(WORK REQUEST): Output, exactly and in full, only the lines from the one containing "The width and" to the last line of the data. Pictures should not appear.

(SUPPLIED INFORMATION):
########
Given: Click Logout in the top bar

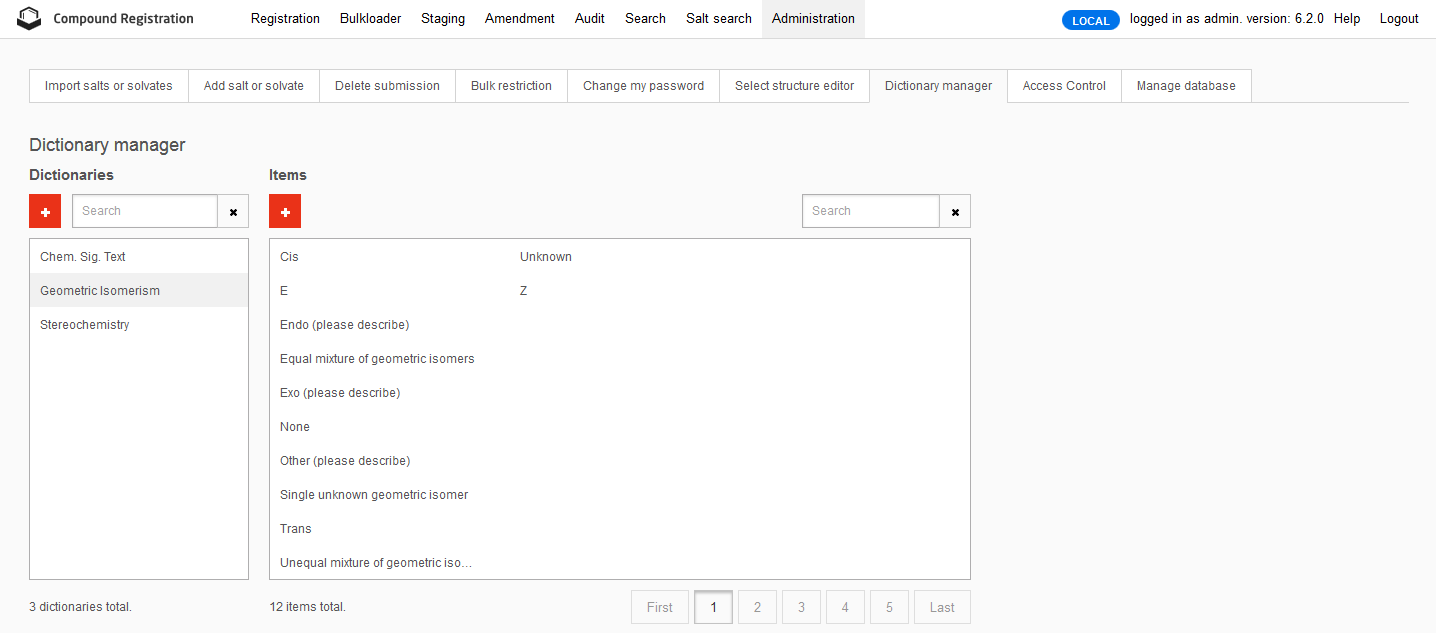Looking at the screenshot, I should (x=1398, y=18).
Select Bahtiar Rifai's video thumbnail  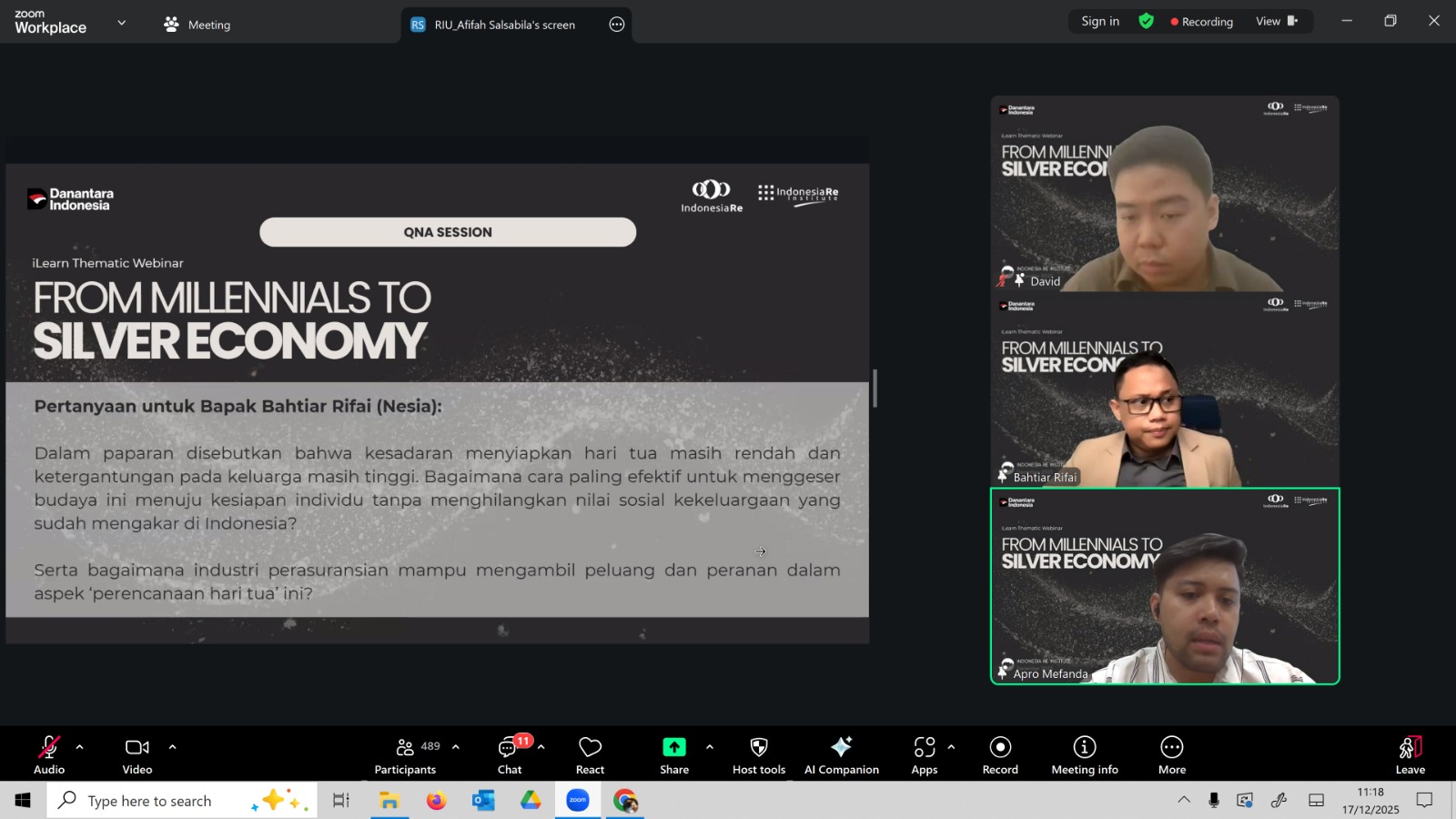[1164, 390]
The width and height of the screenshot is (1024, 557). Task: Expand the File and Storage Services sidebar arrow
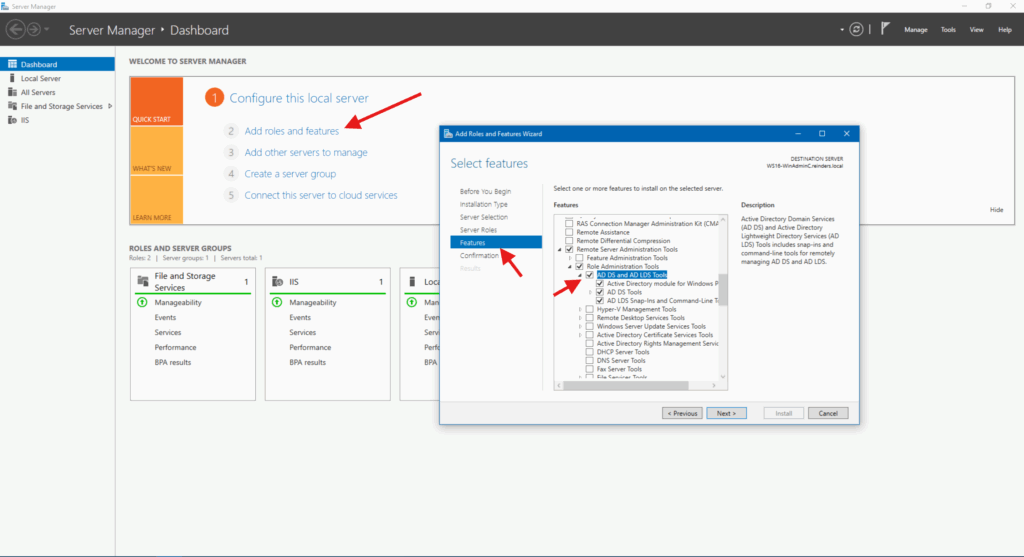click(x=110, y=106)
########
(ANSWER FOR THE TASK):
The width and height of the screenshot is (1024, 557). Task: Expand the File and Storage Services sidebar arrow
click(x=110, y=106)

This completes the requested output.